Objective: BK polyoma virus (BKV) can cause hemorrhagic cystitis (BKV-HC) in patients after allogeneic stem cell transplantation (allo-SCT). Levofloxacine can hamper the proliferation of BKV in patients after kidney transplantation even resulting in less rejections of transplants. We therefore wondered whether the prophylactic use of levofloxacine might also reduce the incidence of BKV-HC in patients after allo-SCT.
Methods: 178 patients undergoing SCT at our institution were included in this study. 72 patients received a BKV-HC prophylaxis with 500 mg/d levofloxacine administered orally till d+50 while 102 patients did not. Patients developing clinical symptoms of cystitis were screened for BKV in the urine by PCR.
Results: 31/102 (30%) patients from the non-prophylaxis group tested positive for BKV after developing clinical symptoms of cystitis.
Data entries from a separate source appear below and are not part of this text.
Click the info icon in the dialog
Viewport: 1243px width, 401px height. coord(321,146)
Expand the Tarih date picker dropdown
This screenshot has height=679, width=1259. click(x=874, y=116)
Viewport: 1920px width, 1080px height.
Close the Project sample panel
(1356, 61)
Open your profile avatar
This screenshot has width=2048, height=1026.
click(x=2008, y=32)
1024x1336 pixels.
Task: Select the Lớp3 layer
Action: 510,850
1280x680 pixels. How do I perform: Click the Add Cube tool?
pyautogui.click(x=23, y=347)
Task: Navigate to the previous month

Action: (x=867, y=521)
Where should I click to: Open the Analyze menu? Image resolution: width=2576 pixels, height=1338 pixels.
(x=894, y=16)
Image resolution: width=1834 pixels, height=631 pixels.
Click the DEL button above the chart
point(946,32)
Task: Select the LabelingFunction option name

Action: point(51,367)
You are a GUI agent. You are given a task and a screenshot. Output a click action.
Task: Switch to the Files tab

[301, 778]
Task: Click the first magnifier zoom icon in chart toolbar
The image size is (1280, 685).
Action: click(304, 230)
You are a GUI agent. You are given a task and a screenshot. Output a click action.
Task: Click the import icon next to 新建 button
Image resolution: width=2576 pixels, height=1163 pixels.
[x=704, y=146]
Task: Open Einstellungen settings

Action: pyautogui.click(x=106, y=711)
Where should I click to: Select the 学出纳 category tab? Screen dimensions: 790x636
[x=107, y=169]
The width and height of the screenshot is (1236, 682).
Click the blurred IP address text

The severity of BKV-HC was classified clinically as follows: grade I (no microhematuria) = 10, grade II (micro-, but no macrohematuria) = 11, grade III (macrohematuria) = 9, and grade IV (intravesicular blood clots) = 1. Patients with BKV-HC grade I were treated symptomatically by oxybutynin. Grade II patients received levofloxacin alone, grade III patients additionally leflunomide. The patient with grade IV BKV-HC received in addition bladder instillations with prostaglandin. BKV-HC was not associated with higher mortality (p=0.77). Differences according to the conditioning regime could be observed: 29 % of patients receiving a radio immune therapy (RIT) developed BKV-HC, vs. 26 % of patients after reduced intensity conditioning (RIC), vs. 19 % of patients after standard or FLAMSA regimen, vs. 7 % of patients after mini-RIT. In contrast, only 12 of 72 patients (17%) with levofloxacin tested positive for BKV in the urine. These patients showed mild or moderate clinical symptoms with microhematuria. Oxybutinin and leflunomide were added and the patients recovered. As for the conditioning, BKV-HC occurred in 4/20 patients after FLAMSA conditioning and 8/36 patients after standard conditioning, but not patients after (mini-)RIT. Of note, the difference between the prophylactic group with a BKV-HC incidence of 17% vs. 30% in the non-prophylaxis group tested significant (p<0.05). We performed T cell assays for 16 HVs and 2 patients who expressed HLA-A2. In 8/16 HVs tested for the VP1p108–116 epitope and in 3/5 HVs tested for the VP1p90–99 epitope BKV specific CD8+ T cells could be detected, two BKV-HC patients had BKV specific T cells for the VP1p108–116 (LLMWEAVTV) epitope and one for the VP1p90–99 (STARIPLPNL) epitope. Addition of levofloxacine to in vitro T cell assays did alter the BKV specific T cell frequency.
Summary: Incidence of BKV-HC depends on the type of conditioning, and can be significantly reduced by levofloxacin prophylaxis. The role of T cell immune response to BKV remains to be elucidated.
Disclosures: No relevant conflicts of interest to declare.